BMMNCs from patients with low-risk (n = 14) and high-risk (n = 14) AML were characterized using single cell mass cytometry. (A) Distribution of CD4⁺ and CD8⁺ T cells by risk status. (B) Frequency of naive, central memory (TCM), effector memory (TEM), and terminal effector (TERM Eff) CD8⁺ T cells by risk status. (C) viSNE density plots for patient groups (low risk, n = 10; high risk, n = 10) visualized by concatenating FCS files for all patients within each disease risk group. (D) Expression of T-bet in memory CD4⁺ and CD8⁺ T cells from AML patients with low-risk or high-risk disease. All graphs show mean ± SEM. *P < 0.05, **P < 0.01 by Mann-Whitney U test.

Figure 7. Distinct immune clusters associate with disease risk and outcome in childhood B-ALL.

BMMNCs from patients with standard-risk (SR, n = 22) and high-risk (HR, n = 16) B-ALL were characterized using single cell mass cytometry. (A) Hierarchical cluster analysis based on immune markers in B-ALL. (B) Mosaic plot showing distribution of HR and SR B-ALL patients in the 2 clusters (relative frequency in cluster 1 is in red and cluster 2 is in yellow). P value corresponds to Wald’s test. (C) Bar graph showing distribution of TEL-AML⁺ B-ALL patients in the immune clusters. P value corresponds to Wald’s test.

Figure 8. Distinct immune clusters associate with disease risk and outcome in childhood AML.

BMMNCs from patients with AML (n = 28) were characterized using single cell mass cytometry. (A) Forest plot showing Cox regression analysis of immune markers with progression-free survival in AML. (B and C) Progression-free survival of AML patients with above- versus below-median proportions of CD27⁺CD4⁺ T cells of total CD4⁺ T cells (B) and CD27⁺CD8⁺ T cells (C) of total CD8⁺ T cells. P values correspond to log-rank test.

Figure 9. Single cell transcriptome analysis of BM mononuclear cells in childhood B-ALL and AML.
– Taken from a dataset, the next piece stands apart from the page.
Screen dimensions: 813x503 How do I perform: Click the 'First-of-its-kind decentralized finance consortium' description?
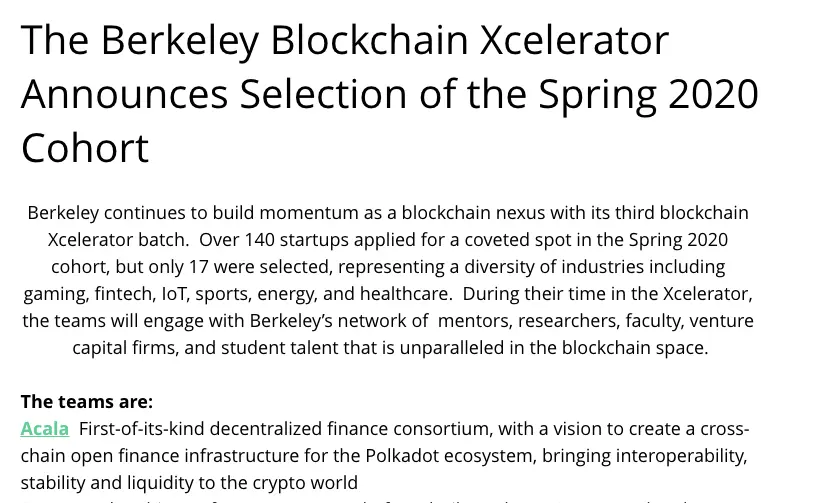pyautogui.click(x=284, y=429)

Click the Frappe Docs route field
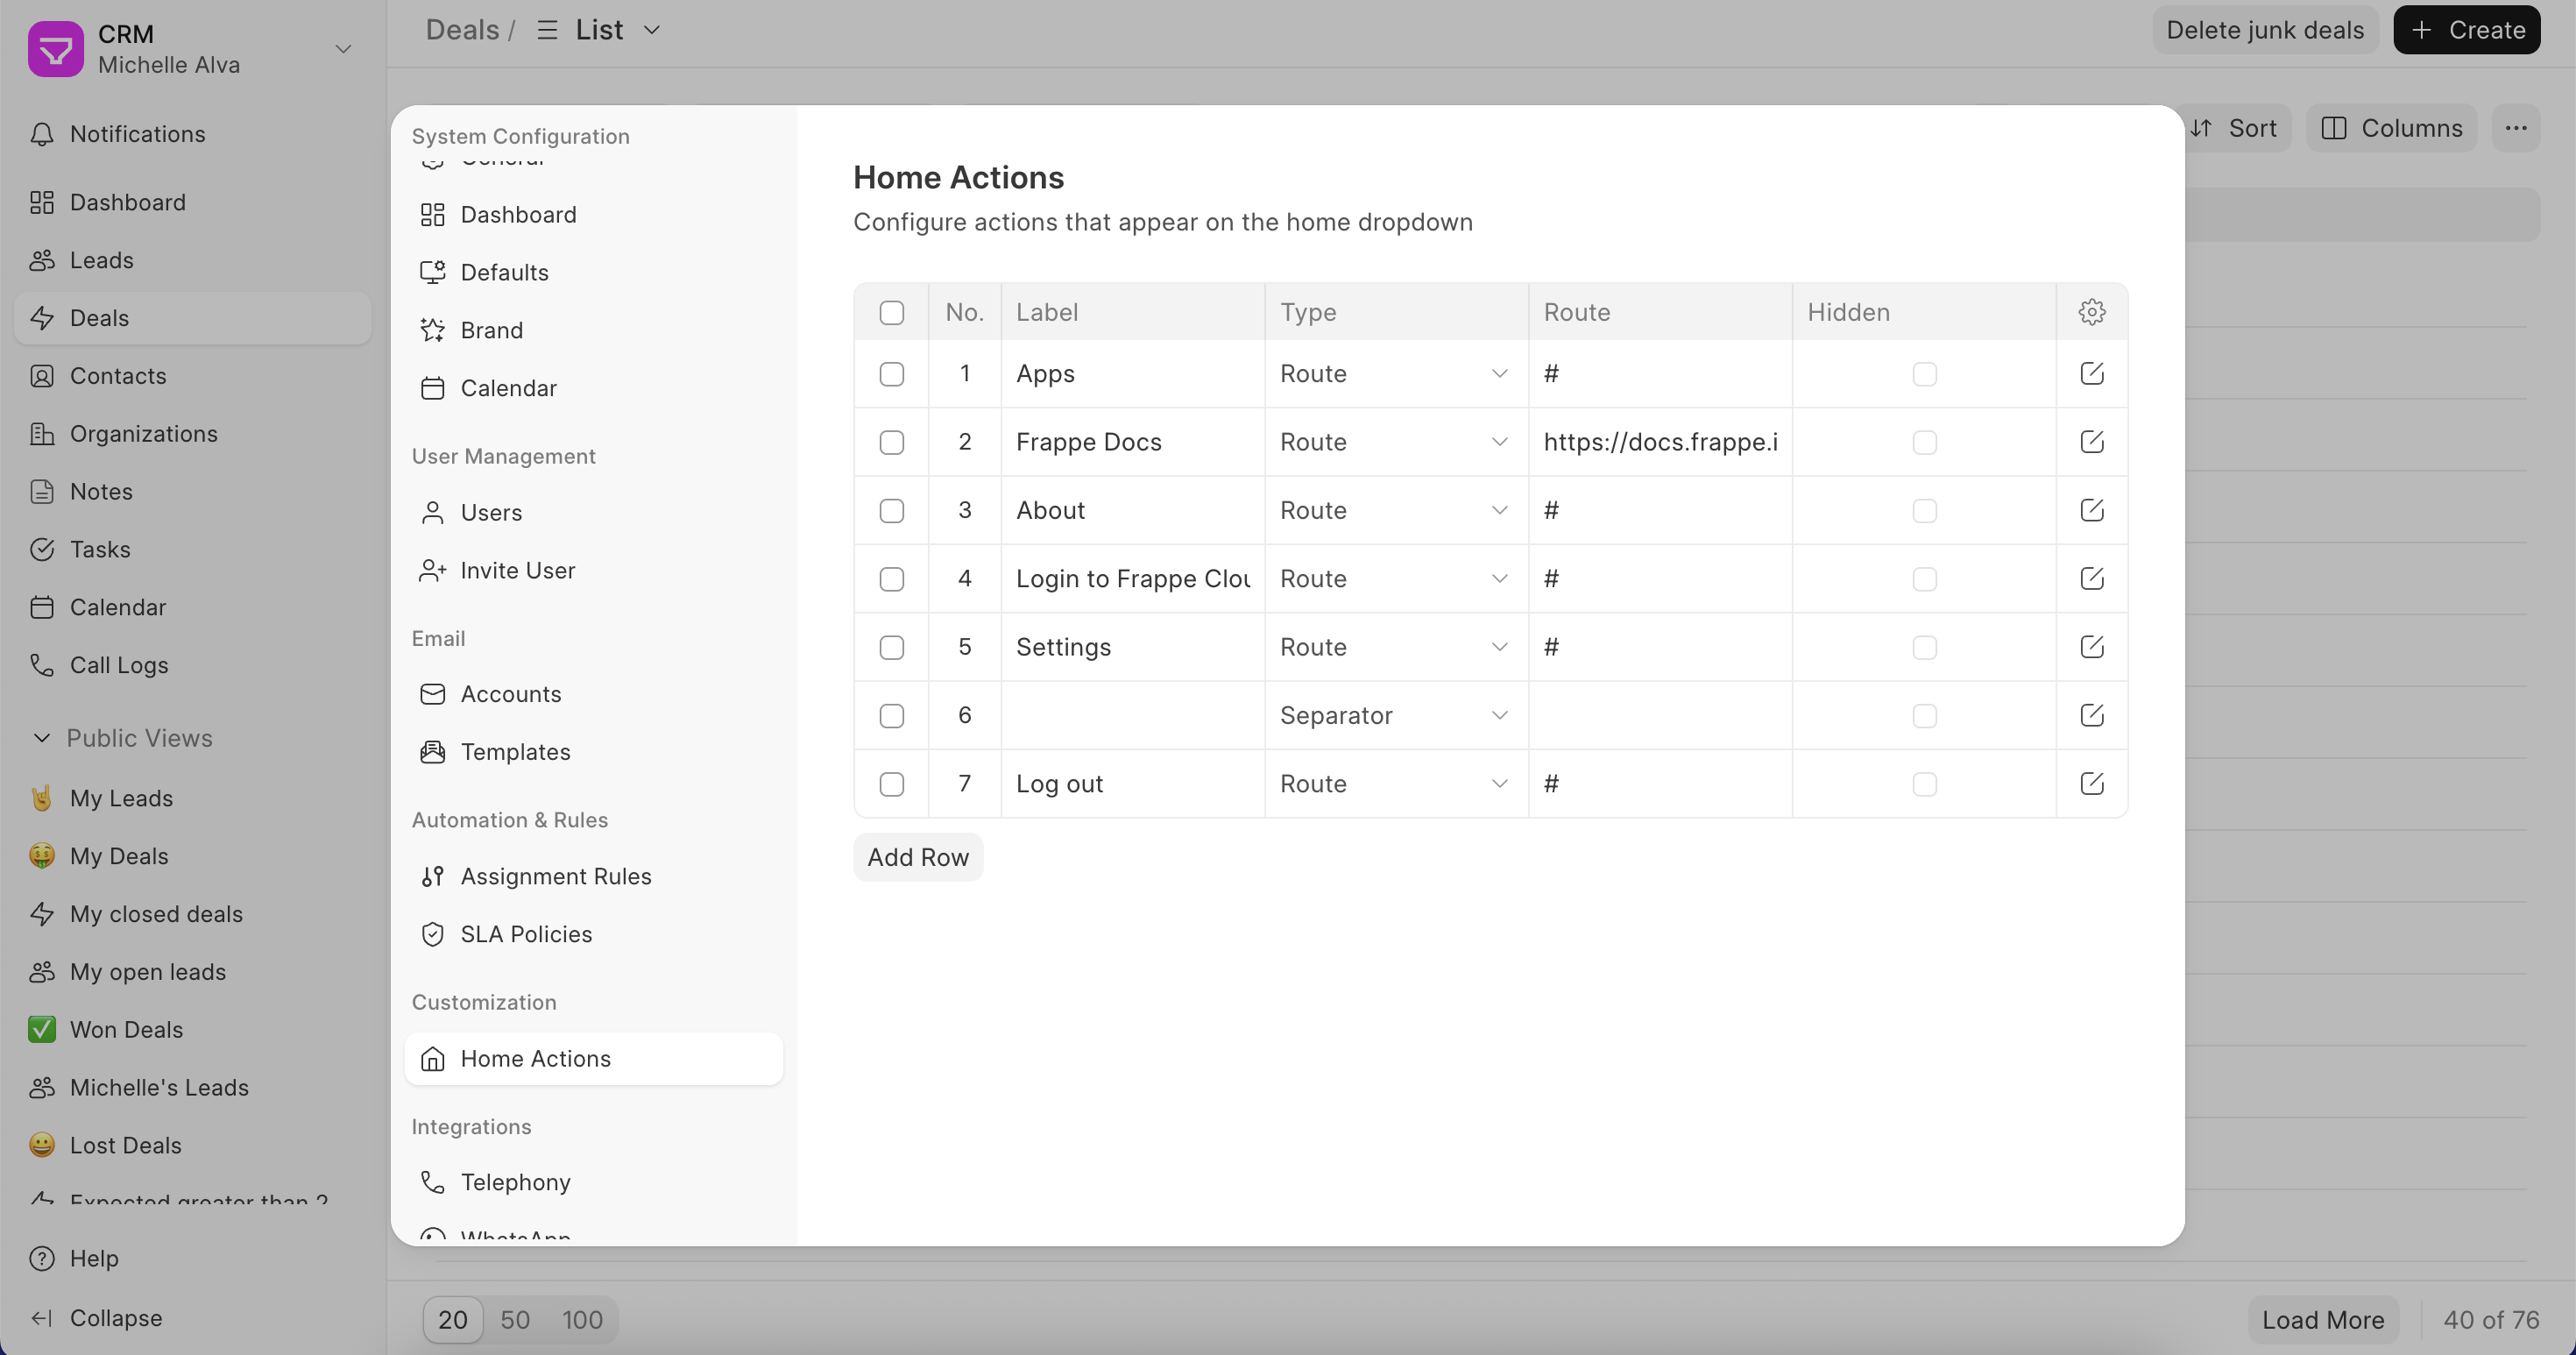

A total of 24,081 BM mononuclear immune cells from 19 samples (4 healthy donor, 8 AML, and 7 B-ALL) was characterized using single cell mRNA sequencing. (A) Uniform manifold approximation and projection (UMAP) plot with 29 distinct cell populations determined by unsupervised clustering (T, T cells; NK, NK cells; B, B cells; EP, erythroid progenitor cells; HSC, hematopoietic stem cells). (B) UMAP plot distinguishing cells by disease state.

Figure 10. Single cell transcriptome analysis of BM mononuclear cells in childhood B-ALL and AML.

A total of 24,081 BM mononuclear immune cells from 19 samples (4 healthy donor, 8 AML, and 7 B-ALL) were characterized using single cell mRNA sequencing. (A) Volcano plot of differential gene expression between T cell cluster T1 (naive/stem like enriched in HD) and T cell cluster T2 (effector-like enriched in malignancy). Adjusted P value (p_val_adj) corresponds to Wilcoxon rank-sum test with Bonferroni’s correction. Positive log-fold change (avg_logFC) corresponds to higher expression in T1 relative to T2. (B) Cells in each T/NK cell cluster as a percentage of total T/NK cells by disease state. (C) Distribution of T cells in cluster T1 and T2 in B-ALL patients based on NCI disease risk (standard risk; high risk). (D) Expression of granzyme (GZMA) and perforin (PRF1) in NK cells from healthy donors (HD) and AML patients (AML). *P < 0.01, **P < 0.0001 by Wilcoxon rank-sum test with Bonferroni’s correction. (E) Volcano plot of genes differently regulated between tumor cells from patients with T cells enriched for naive/stem like phenotype (T1 T cells) versus tumor cells from B-ALL patients with BM enriched for terminally differentiated effector T cells or T2 cluster.